= Exercise prompt =
Copying starts at the line containing "Task: Click the 450 y-axis tick label" and stops after the last line of the records; each line is repeated exactly, and pictures are skipped.

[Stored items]
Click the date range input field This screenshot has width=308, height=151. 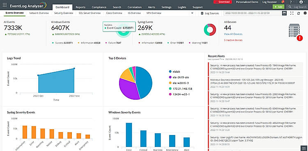pyautogui.click(x=252, y=13)
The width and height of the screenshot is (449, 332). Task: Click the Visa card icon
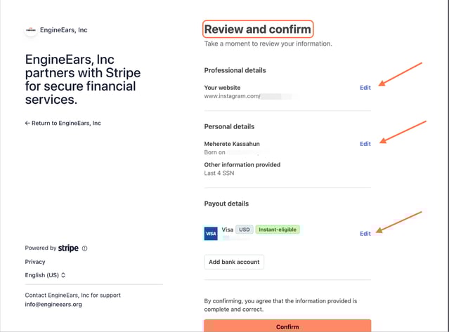211,234
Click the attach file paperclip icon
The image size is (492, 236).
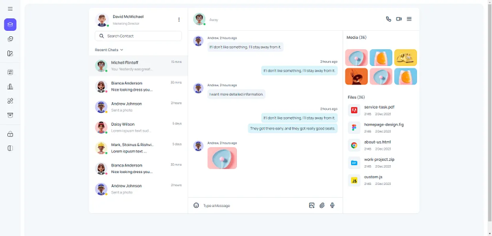(x=322, y=205)
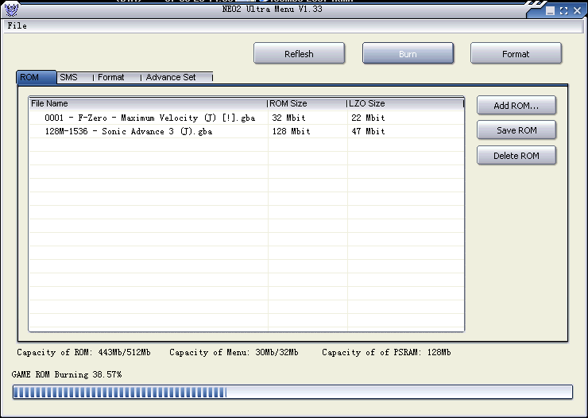Viewport: 588px width, 418px height.
Task: Click the GAME ROM Burning progress bar
Action: [292, 392]
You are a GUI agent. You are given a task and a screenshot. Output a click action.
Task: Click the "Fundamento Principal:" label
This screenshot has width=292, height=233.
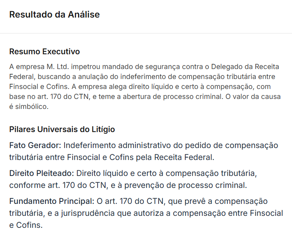tap(51, 201)
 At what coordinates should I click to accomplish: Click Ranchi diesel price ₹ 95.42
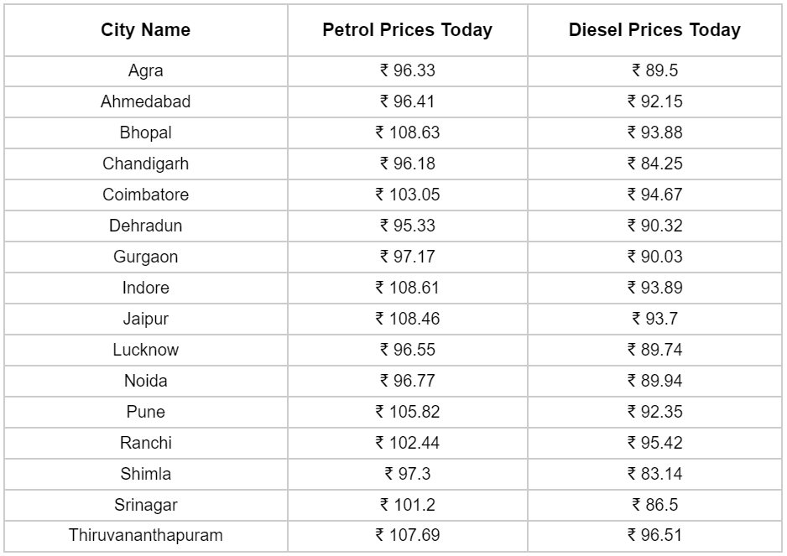654,443
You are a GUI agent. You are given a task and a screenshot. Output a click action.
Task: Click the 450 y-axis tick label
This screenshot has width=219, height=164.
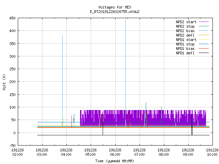[x=12, y=18]
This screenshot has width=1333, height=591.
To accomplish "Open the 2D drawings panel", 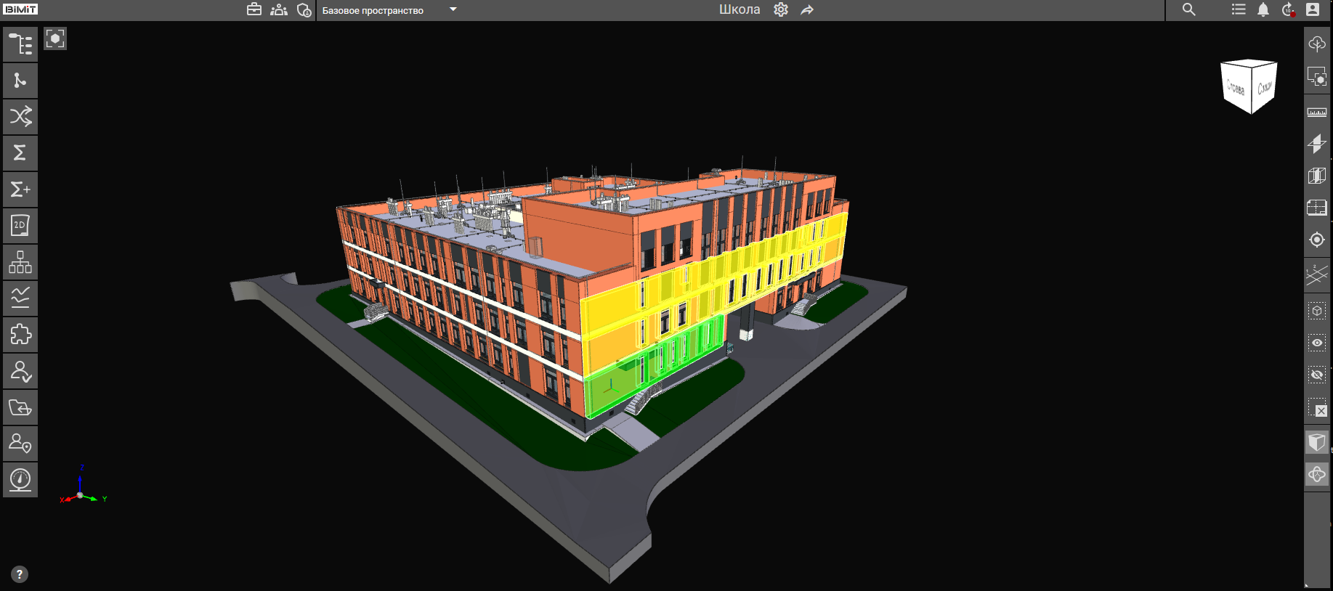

= Completed exercise =
Task: Click the 450 y-axis tick label
This screenshot has width=219, height=164.
[x=12, y=18]
This screenshot has width=1333, height=591.
To accomplish "Open the 2D drawings panel", 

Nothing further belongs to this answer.